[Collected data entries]
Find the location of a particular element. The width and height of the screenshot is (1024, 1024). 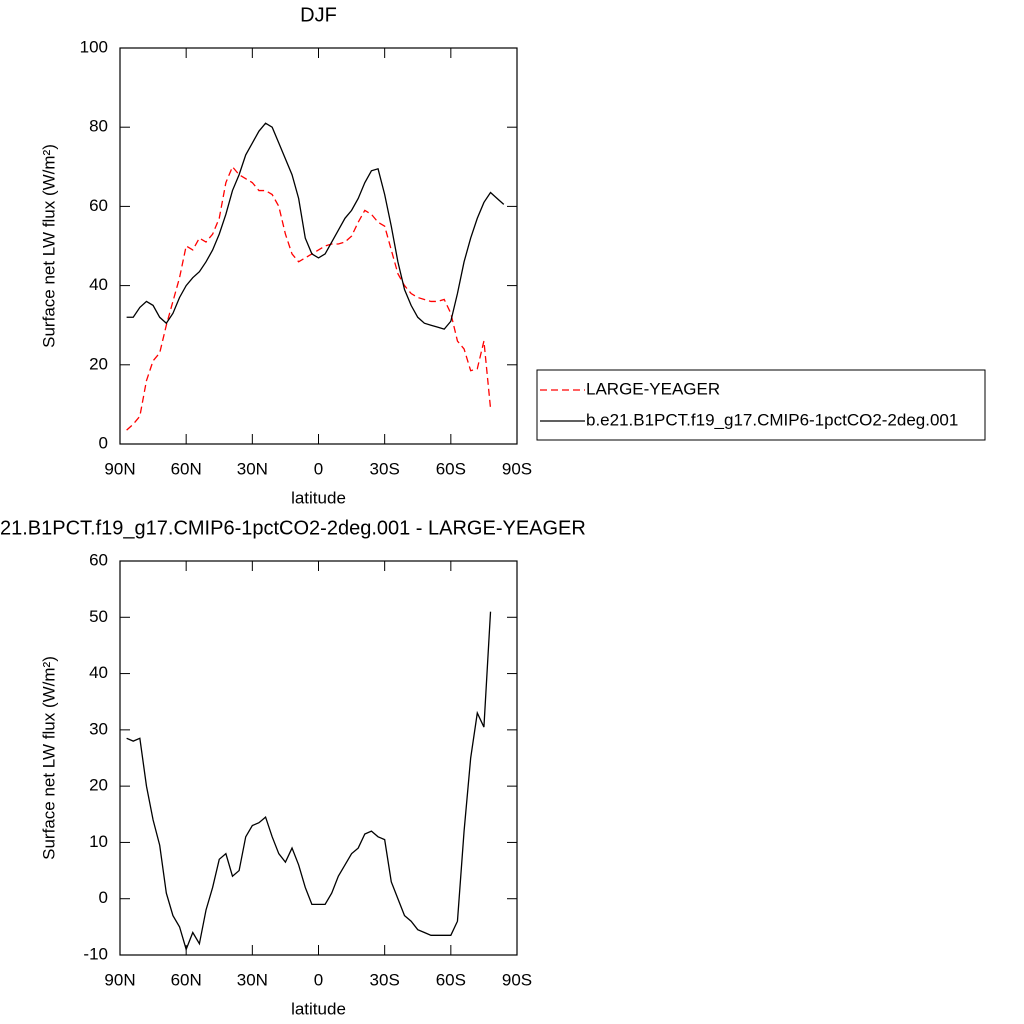

y-tick-label: 100 is located at coordinates (94, 46).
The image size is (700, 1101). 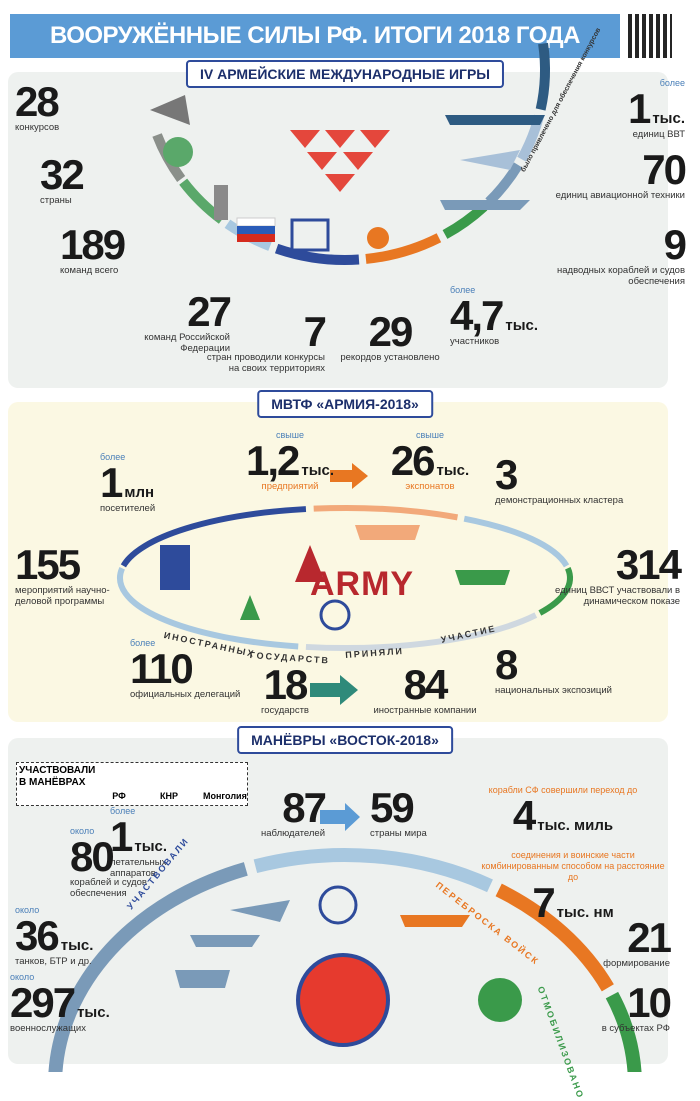 What do you see at coordinates (482, 578) in the screenshot?
I see `bmp-icon` at bounding box center [482, 578].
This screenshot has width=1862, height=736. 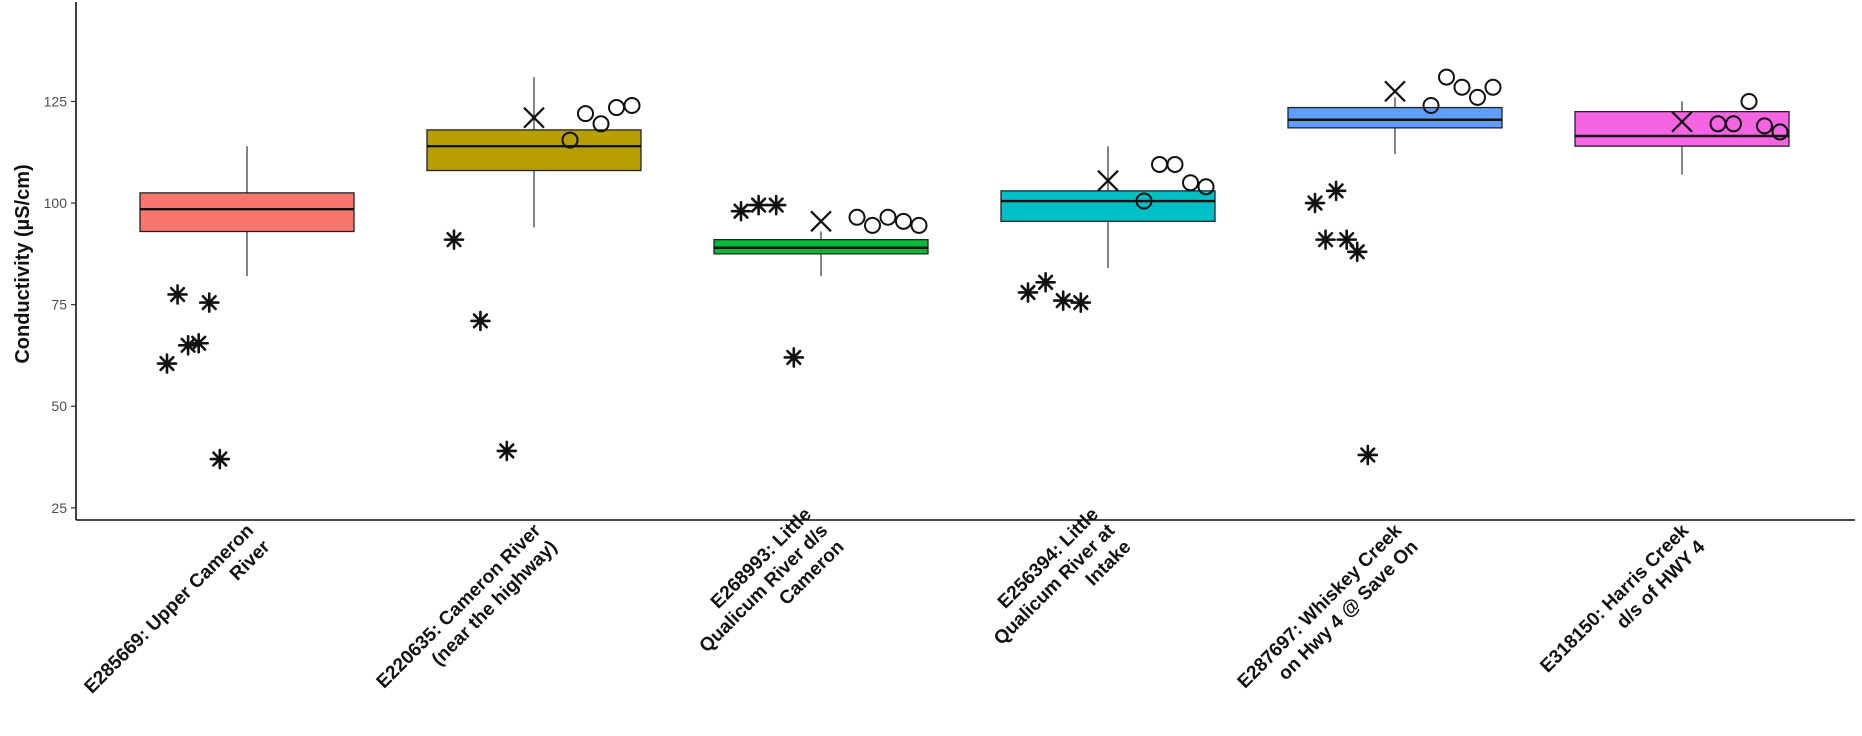 I want to click on x-category-label-line: E287697: Whiskey Creek, so click(x=1320, y=606).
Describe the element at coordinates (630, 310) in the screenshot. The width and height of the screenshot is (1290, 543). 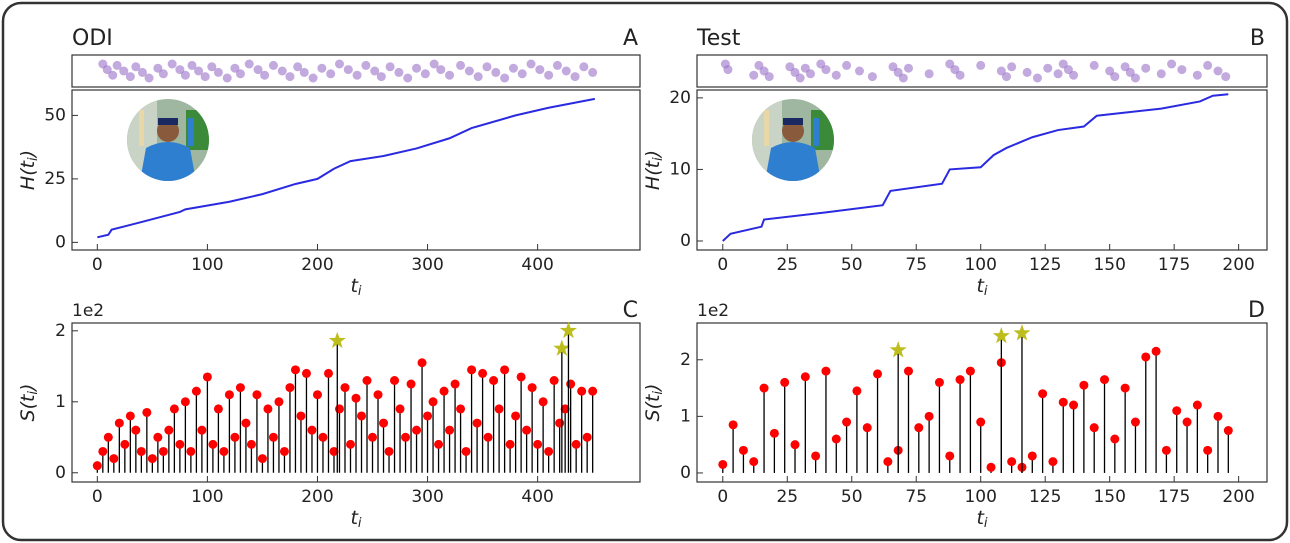
I see `panel-label: C` at that location.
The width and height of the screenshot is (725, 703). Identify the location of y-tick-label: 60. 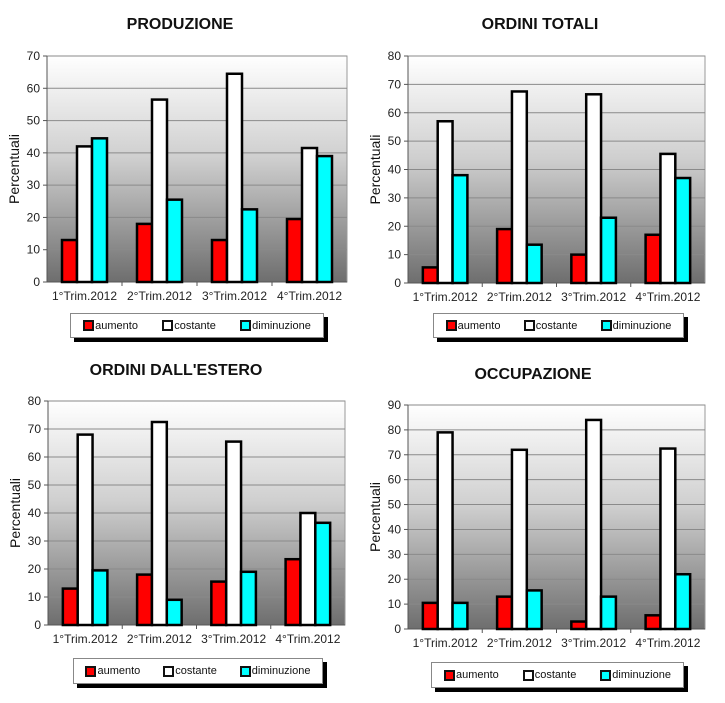
(34, 88).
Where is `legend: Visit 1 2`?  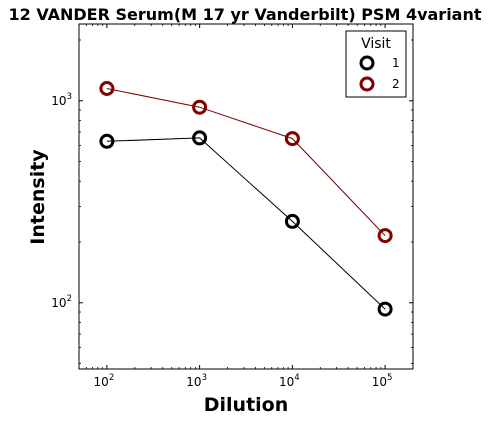
legend: Visit 1 2 is located at coordinates (376, 64).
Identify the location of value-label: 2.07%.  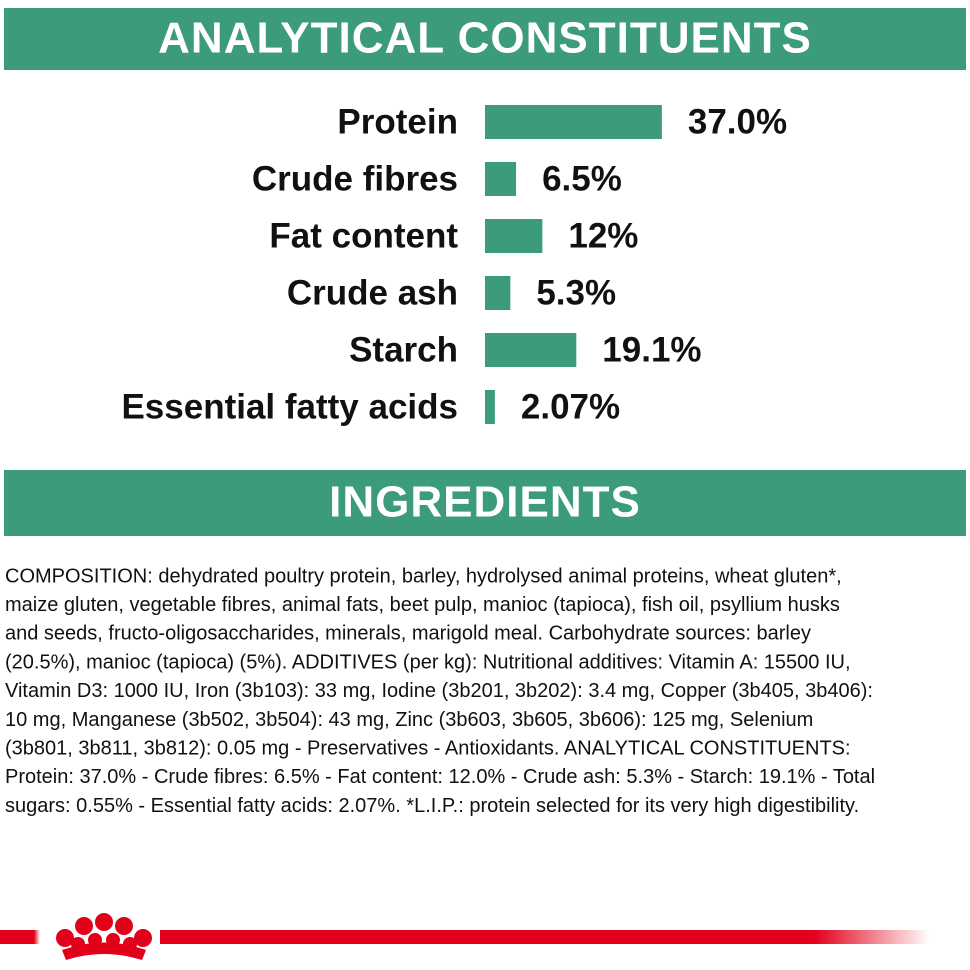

▶ [JOB]
Copy word for word the stretch of lines from the one containing "Describe the element" through the last line, leaving out the pictures.

▶ [OUTPUT OF THE TASK]
Describe the element at coordinates (630, 310) in the screenshot. The width and height of the screenshot is (1290, 543). 
I see `panel-label: C` at that location.
The width and height of the screenshot is (725, 703). Identify the location of y-tick-label: 60. 
(34, 88).
Where is `legend: Visit 1 2`?  
legend: Visit 1 2 is located at coordinates (376, 64).
Identify the location of value-label: 2.07%.  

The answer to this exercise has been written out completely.